MICROARRAYS IDENTIFY GENES RELATED TO RISK IN NSCLC

ANN ARBOR, MICH—Gene-expression profiles can be used to predict risk in patients with non–small-cell lung cancer (NSCLC), new research has shown. Currently, about 25% to 30% of patients have stage I disease and are treated with surgical intervention alone. Of these, 35% to 50% will suffer a recurrence within five years. David G. Beer, PhD, and colleagues found that gene profiles can identify stage I patients who may benefit from additional therapy.[1]

“This type of research involves the collaboration of many people who have expertise in different areas, such as cancer biology, bioinformatics, surgery, pathology, and oncology,” said Dr. Beer, a Professor of Surgery and Radiation Oncology at the University of Michigan. Using oligonucleotide microarrays, which can simultaneously analyze the expression of thousands of genes, the investigators generated gene-expression profiles for 86 primary lung adenocarcinomas—67 stage I tumors and 19 stage III tumors—as well as for 10 noncancerous lung samples. Hierarchical clustering with the resulting 4,966 genes produced three clusters of tumors.

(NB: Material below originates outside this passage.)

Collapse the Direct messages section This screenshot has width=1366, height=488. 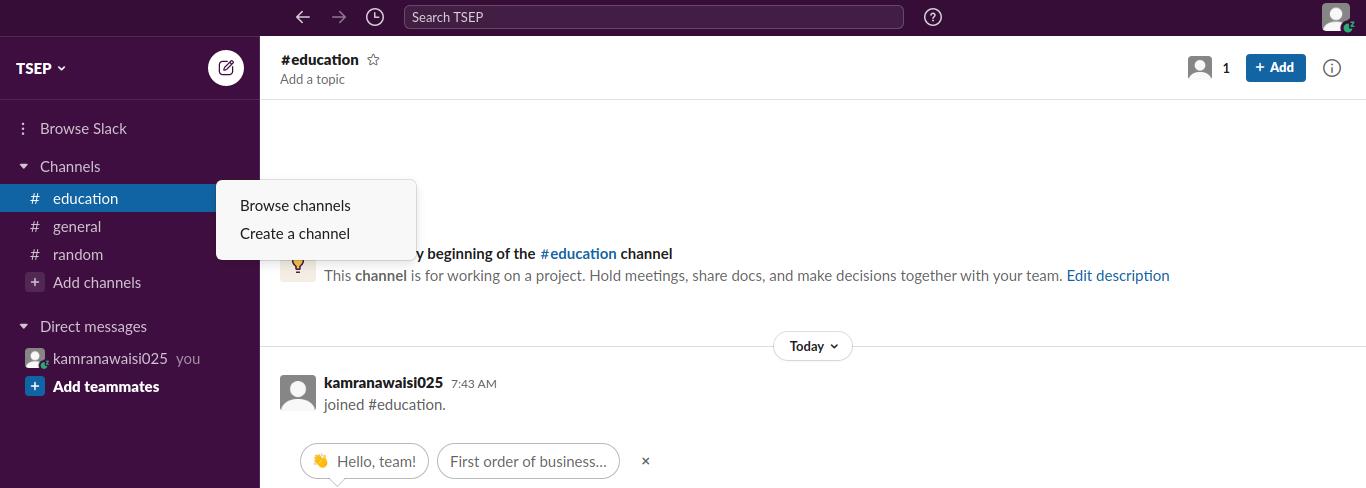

Cluster 1 contained all of the noncancerous samples and the greatest percentage of well-differentiated tumors (42.8%). Cluster 3 contained the highest percentages of both poorly differentiated and stage III tumors (47.6% and 42.8%, respectively). However, 11 stage I tumors were present in Cluster 3, suggesting a common gene-expression profile for some stage I and stage III tumors. Cluster 2 was an intermediate group with both well- and poorly differentiated tumors.

Once the clustering was completed, the investigators found that 967 of 4,966 genes differed significantly between stage I and stage III tumors. To verify the microarray expression, mRNA from 20 samples was examined with probes for three arbitrarily selected genes: insulin-like growth factor binding protein 3 (IGFBP3), cystatin C, and lactate dehydrogenase-A (LDH-A). IGFBP3 and LDH-A mRNA levels increased from stage I to stage III tumors and were higher than those in normal lung samples.

A risk index of 50 genes that had the best overall association with survival was developed. Cross-validation of this index was performed using gene-expression data from a separate, independent sample of 84 lung tumors. New samples were assigned risk status based on cutoff points identical to those in the original samples. Among 62 stage I tumors, high- and low-risk groups that differed significantly in survival were identified.

Further research will be needed before a risk index can be used clinically, said Dr. Beer, but he is hopeful about the outcome of such research. “Using the expression profile of resected tumors to help identify appropriate patient therapy or those patients who require additional therapy may very well be something we might see in clinical medicine.” He added that this will also depend on whether relatively low-cost, rapid, and accurate methods for gene measurement can be developed.

Dr. Beer said that he and his colleagues will soon be undertaking an additional, larger study “to expand this research and, hopefully, refine the risk index for the most predictive genes in identifying high-risk stage I lung adenocarcinoma patients.”

—Gale Jurasek

References
1. Beer DG, Kardia SLR, Huang C-C, et al. Gene-expression profiles predict survival of patients with lung adenocarcinoma. Nat Med. 2002;8:816-824.